WRITTEN INSTRUCTION:
Count the rows below that contain the string "Wire" and give only that number.

[Begin STORED ROWS]

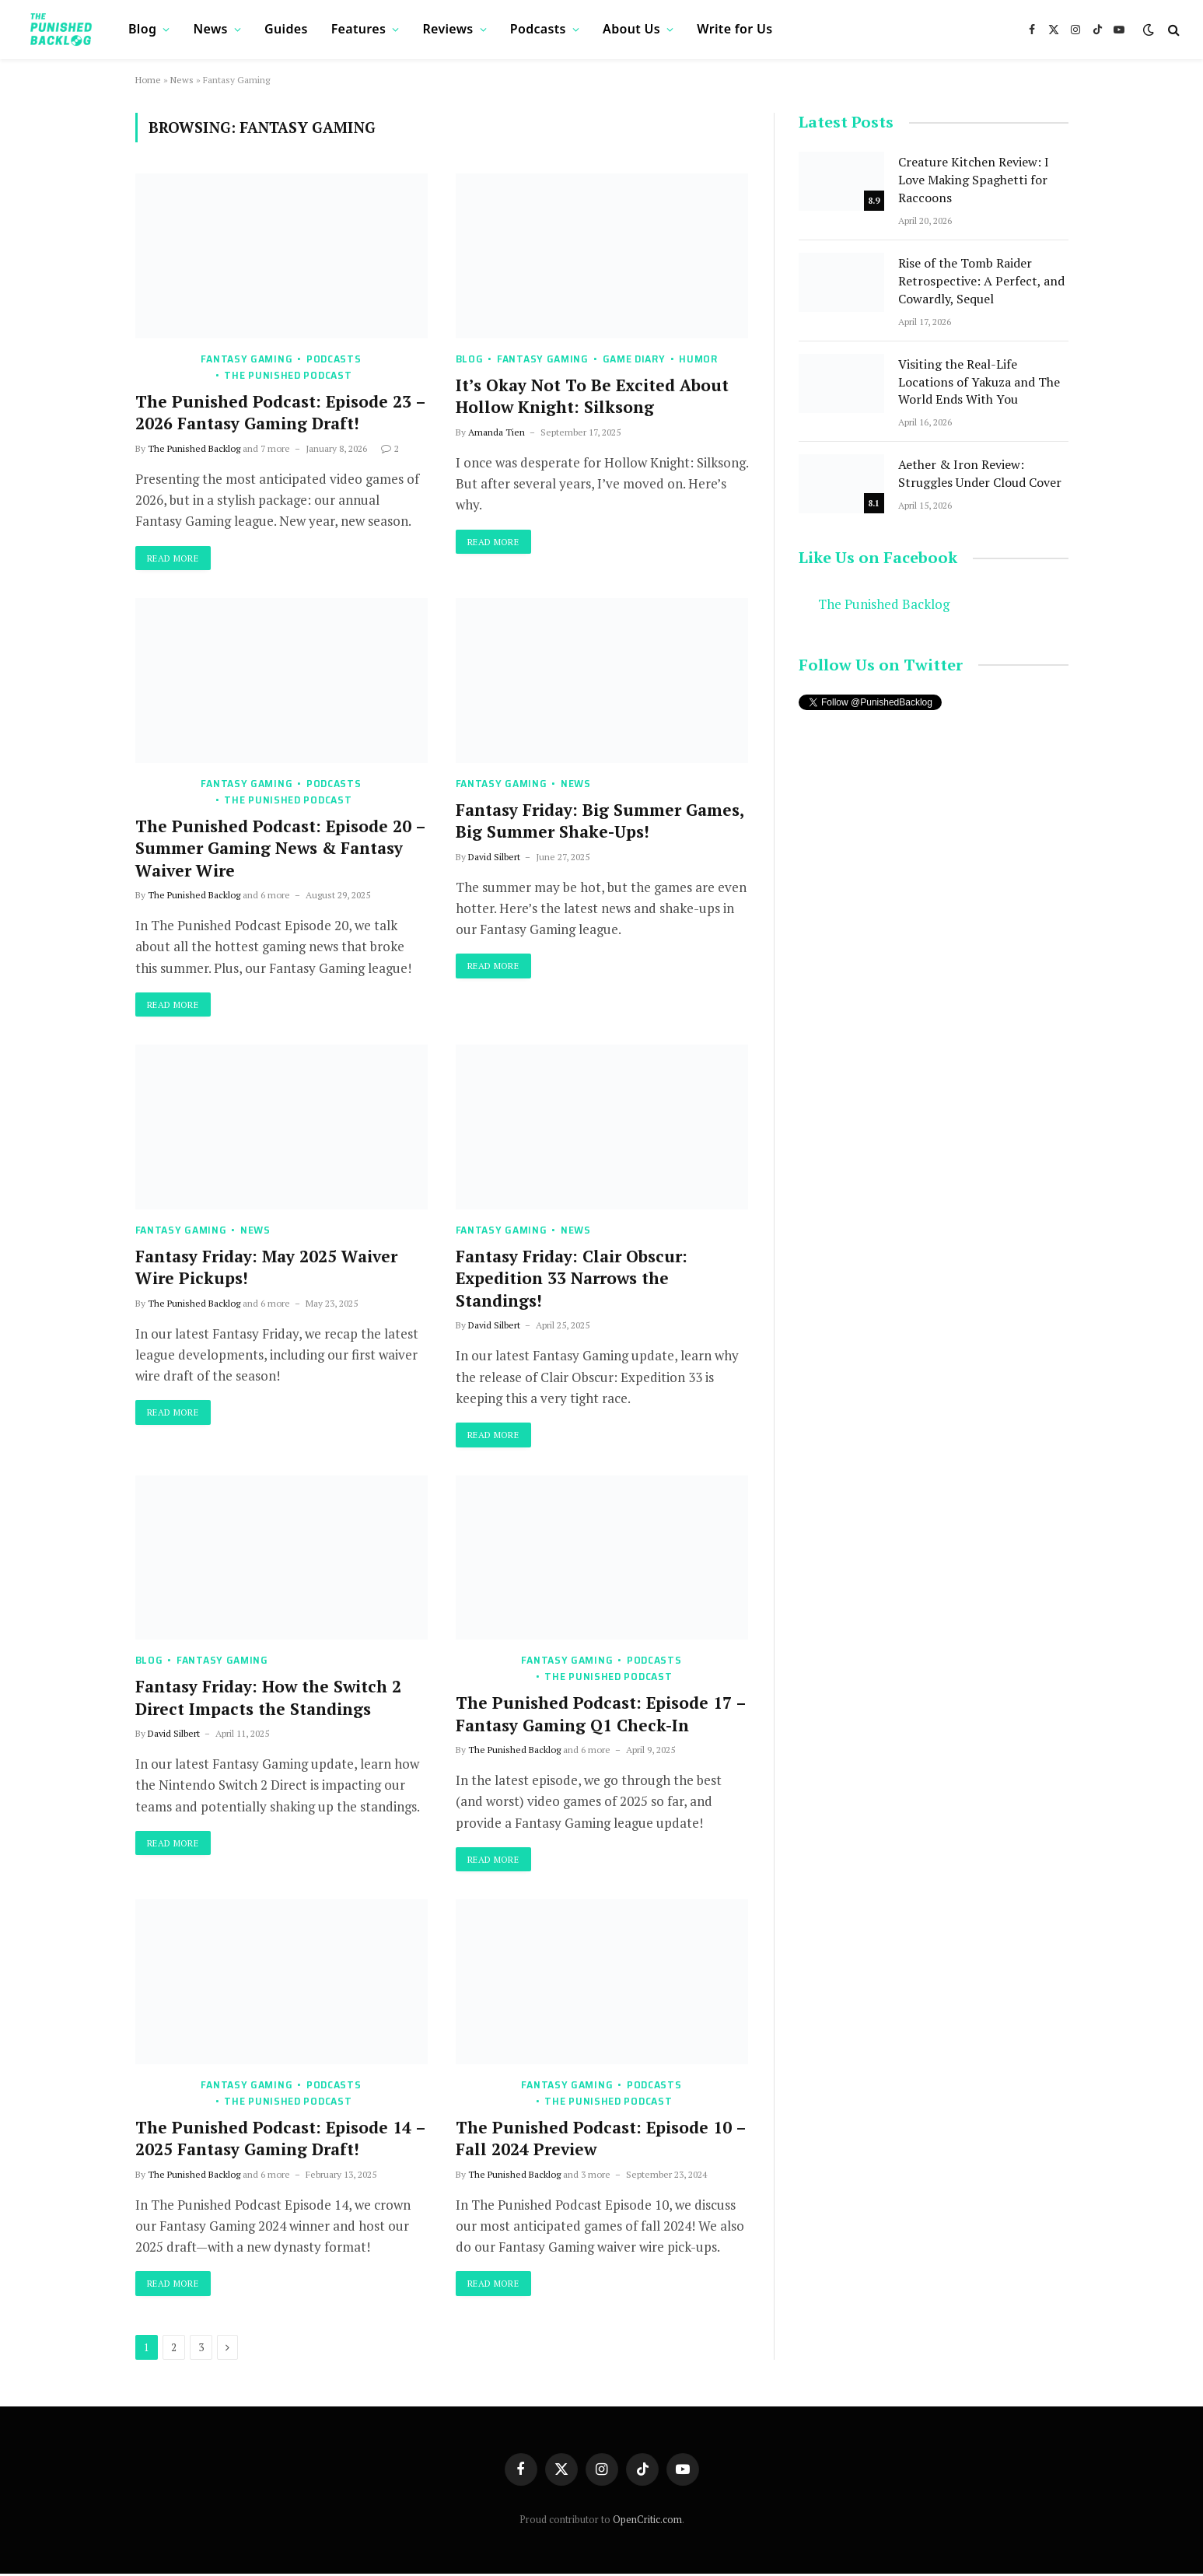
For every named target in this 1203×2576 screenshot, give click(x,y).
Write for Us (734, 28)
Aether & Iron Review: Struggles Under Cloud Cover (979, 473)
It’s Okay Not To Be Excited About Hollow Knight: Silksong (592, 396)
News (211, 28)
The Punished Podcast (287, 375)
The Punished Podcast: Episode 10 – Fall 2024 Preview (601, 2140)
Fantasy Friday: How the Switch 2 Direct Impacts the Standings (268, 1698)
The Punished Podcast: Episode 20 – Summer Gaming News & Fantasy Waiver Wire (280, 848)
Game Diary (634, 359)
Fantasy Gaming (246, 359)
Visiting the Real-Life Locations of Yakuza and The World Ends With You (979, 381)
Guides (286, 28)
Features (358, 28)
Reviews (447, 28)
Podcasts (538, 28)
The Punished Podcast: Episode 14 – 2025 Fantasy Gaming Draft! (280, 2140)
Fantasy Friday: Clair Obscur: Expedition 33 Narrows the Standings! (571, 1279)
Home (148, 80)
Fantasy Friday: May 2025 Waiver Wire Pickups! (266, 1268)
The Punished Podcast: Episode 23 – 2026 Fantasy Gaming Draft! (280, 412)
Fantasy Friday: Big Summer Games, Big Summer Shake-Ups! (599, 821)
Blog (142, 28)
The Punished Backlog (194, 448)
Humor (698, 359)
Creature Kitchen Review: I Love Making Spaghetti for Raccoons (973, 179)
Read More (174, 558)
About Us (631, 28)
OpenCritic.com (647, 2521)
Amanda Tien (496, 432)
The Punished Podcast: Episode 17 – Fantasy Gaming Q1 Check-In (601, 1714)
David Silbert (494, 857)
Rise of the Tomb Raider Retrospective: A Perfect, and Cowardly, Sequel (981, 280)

[End STORED ROWS]
[Begin STORED ROWS]

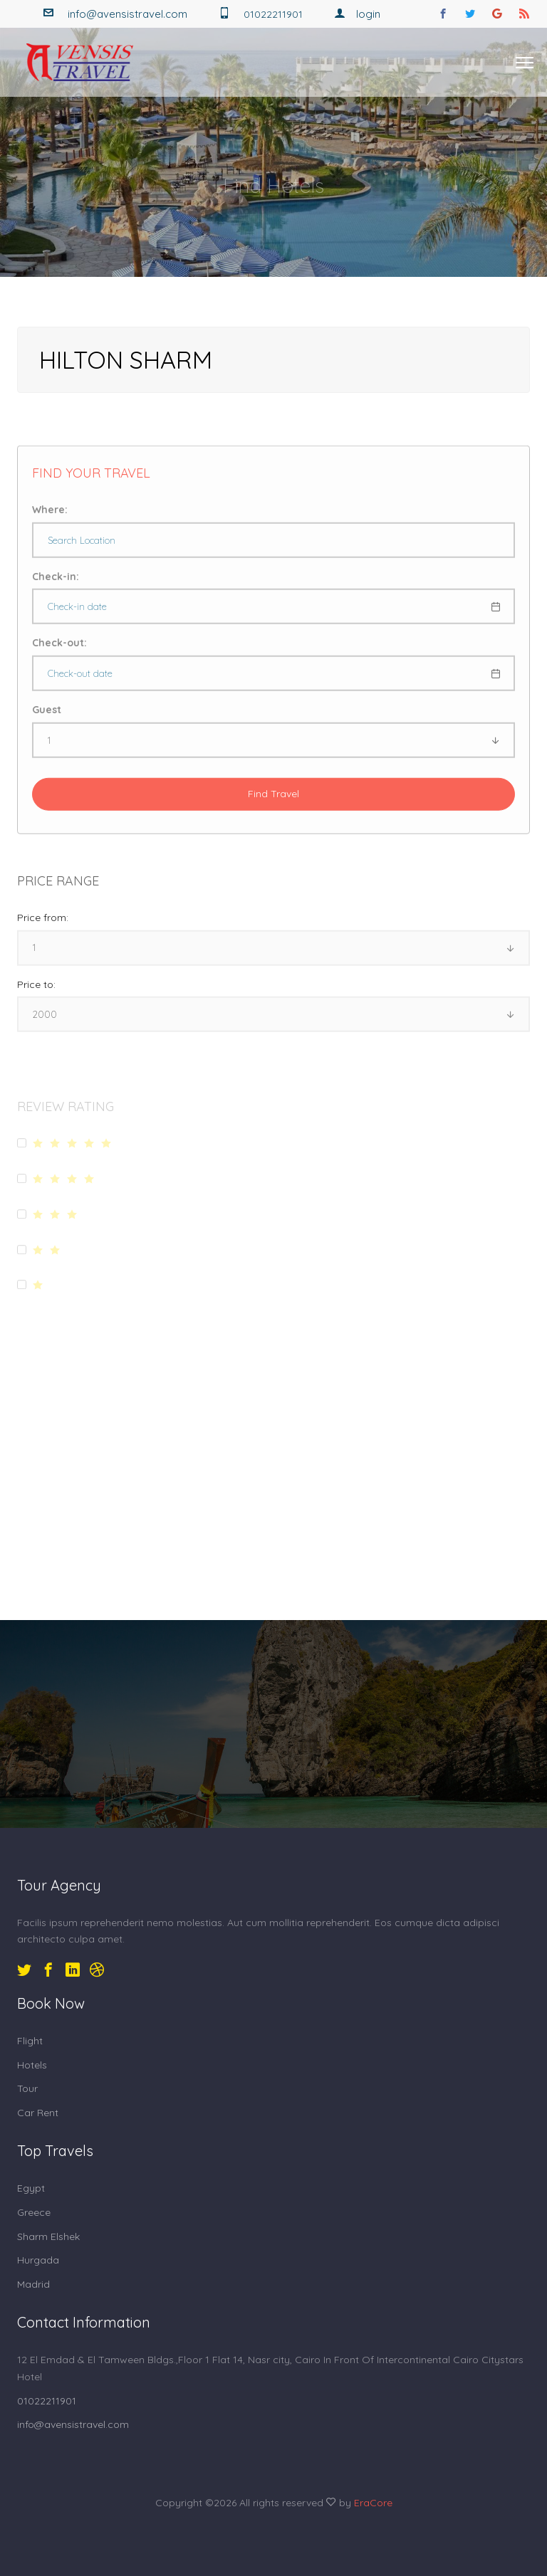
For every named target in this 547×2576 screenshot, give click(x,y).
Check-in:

[End STORED ROWS]

SOLUTION FOR THIS PROBLEM:
2